Exercise directions: Count the lines of the listing below that contain the string "avatar", and reply with only that number.
--- Begin Provided records ---
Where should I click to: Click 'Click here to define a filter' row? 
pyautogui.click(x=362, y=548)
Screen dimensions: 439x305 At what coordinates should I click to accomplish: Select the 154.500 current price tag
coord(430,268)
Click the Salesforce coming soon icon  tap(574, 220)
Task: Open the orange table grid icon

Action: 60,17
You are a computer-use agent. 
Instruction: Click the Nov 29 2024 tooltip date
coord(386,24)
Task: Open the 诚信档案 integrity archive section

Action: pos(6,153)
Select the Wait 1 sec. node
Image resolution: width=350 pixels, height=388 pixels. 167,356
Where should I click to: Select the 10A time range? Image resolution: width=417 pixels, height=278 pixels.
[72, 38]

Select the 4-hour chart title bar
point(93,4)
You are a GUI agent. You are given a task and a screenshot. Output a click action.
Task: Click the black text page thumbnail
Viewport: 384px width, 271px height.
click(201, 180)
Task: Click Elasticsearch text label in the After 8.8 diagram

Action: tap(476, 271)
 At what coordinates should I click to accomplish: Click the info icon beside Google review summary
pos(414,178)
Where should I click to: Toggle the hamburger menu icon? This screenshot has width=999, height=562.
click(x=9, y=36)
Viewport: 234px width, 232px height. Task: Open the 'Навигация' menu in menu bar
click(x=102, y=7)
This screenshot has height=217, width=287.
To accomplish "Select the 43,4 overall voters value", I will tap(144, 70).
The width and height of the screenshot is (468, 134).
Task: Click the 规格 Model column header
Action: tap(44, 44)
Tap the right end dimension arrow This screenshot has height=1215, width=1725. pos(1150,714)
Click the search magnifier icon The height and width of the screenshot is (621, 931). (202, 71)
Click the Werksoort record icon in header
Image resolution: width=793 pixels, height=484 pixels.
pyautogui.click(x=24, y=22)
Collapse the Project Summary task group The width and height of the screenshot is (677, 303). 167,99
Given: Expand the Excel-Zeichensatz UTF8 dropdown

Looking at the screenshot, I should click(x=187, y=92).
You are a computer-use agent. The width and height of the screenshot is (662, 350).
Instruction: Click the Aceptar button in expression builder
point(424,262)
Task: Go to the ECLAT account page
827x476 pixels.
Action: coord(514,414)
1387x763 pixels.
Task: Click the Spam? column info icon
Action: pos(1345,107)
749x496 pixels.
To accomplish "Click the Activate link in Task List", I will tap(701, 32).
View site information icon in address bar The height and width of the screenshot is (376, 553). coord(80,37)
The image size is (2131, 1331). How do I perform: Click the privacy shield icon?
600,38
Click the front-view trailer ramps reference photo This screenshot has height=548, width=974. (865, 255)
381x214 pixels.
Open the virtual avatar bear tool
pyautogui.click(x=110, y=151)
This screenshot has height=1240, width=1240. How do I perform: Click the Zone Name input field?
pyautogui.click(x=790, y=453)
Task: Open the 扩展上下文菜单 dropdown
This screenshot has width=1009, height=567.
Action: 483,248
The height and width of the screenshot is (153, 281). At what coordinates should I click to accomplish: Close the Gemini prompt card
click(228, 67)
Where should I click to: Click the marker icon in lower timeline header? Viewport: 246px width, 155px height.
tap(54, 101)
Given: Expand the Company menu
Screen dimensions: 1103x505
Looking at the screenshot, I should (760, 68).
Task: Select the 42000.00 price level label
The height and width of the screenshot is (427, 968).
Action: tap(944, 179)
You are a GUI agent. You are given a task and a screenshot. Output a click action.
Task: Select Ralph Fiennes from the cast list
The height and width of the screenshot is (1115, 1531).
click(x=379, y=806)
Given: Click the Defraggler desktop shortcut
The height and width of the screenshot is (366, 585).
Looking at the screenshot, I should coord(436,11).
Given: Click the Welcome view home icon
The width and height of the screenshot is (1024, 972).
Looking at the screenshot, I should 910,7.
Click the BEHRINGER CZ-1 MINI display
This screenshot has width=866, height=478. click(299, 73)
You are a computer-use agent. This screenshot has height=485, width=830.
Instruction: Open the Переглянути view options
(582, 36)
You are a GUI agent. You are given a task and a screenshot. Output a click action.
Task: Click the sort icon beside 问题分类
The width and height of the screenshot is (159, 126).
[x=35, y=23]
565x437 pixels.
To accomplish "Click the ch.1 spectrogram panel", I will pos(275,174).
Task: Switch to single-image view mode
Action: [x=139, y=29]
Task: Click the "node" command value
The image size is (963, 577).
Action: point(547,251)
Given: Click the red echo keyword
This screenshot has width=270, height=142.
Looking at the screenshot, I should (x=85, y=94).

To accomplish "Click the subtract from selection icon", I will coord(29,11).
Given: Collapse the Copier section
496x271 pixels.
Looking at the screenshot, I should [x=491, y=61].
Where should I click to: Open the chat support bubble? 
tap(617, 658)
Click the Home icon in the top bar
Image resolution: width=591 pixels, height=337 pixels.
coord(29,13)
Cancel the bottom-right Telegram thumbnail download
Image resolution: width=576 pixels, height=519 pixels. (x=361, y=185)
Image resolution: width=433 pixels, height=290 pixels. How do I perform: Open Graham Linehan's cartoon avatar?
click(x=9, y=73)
--- End Provided records ---
Completed exercise: 2